The coacervate method, a room-temperature, scalable and greener method to produce phosphate-based glasses, was used to produce phosphate-based glasses doped with therapeutic ions (Ag+, Cu2+ and Zn2+). The structure of these coacervate glasses was probed by the use of rheology, X-ray diffraction, energy-dispersive X-ray spectroscopy, scanning electron microscopy, Raman spectroscopy, 31P nuclear magnetic resonance spectroscopy, 31P and 23Na magic angle spinning nuclear magnetic resonance spectroscopy as well as using synchrotron techniques, X-ray absorption spectroscopy and high-energy X-ray diffraction. This structural investigation confirms that glasses made via the coacervation process have similar atomic structures to those produced via the melt-quench method.
The antibacterial and dissolution properties of silver-doped coacervate glasses were also explored, with these glasses expressing antimicrobial properties. Dissolution of these silver-doped coacervate glasses is shown to occur rapidly and potential methods for retarding the dissolution rate are discussed.

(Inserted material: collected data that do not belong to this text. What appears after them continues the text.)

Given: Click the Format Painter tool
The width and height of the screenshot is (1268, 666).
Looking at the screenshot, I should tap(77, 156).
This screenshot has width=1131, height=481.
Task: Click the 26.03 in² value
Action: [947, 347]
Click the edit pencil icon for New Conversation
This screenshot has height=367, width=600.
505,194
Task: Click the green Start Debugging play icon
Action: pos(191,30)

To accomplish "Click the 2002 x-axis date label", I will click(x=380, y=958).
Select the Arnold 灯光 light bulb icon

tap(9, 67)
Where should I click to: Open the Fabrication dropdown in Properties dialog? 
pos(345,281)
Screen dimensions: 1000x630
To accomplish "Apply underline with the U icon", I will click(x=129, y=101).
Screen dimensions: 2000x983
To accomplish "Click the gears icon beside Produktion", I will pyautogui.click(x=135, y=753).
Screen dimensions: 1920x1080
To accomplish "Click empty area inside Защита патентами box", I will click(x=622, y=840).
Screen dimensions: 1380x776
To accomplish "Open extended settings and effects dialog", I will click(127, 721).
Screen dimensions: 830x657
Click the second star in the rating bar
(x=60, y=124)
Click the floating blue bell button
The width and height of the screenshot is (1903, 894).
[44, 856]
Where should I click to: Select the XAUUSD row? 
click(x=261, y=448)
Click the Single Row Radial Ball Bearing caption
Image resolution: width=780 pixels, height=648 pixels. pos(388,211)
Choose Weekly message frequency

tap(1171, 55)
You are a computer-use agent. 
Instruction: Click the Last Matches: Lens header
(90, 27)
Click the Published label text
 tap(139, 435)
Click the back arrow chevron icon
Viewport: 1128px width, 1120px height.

Coacervation has also shown itself to be versatile for the production of phosphate-based glass fibres which can be again doped with therapeutic ions (Ag+, Cu2+, Zn2+ and Sr2+). The atomic environments of these ions were explored via X-ray absorption spectroscopy and were shown to be similar to those of bulk glasses.
The sol-gel method provides a synthetic route to produce multifunctional glasses with a variety of morphologies. Investigation was undertaken into the synthesis of mesoporous phosphate-based glasses via a soft-template sol-gel route and the incorporation of therapeutic ions (Ag+, Sr2+ and Ga3+) was explored. The atomic environments of these therapeutic ions were probed via X-ray absorption spectroscopy. Porosity of these glasses was found to be highly dependent on the synthetic parameters, such as water:ethanol ratios. The synthetic method developed here was also shown to be tolerant to the incorporation of therapeutic ions, with atomic environments similar to those observed in glasses produced via other methods.
In the production of glasses for biomedical applications, both the coacervation and sol-gel methods have been proven to be facile alternatives to the melt-quench method.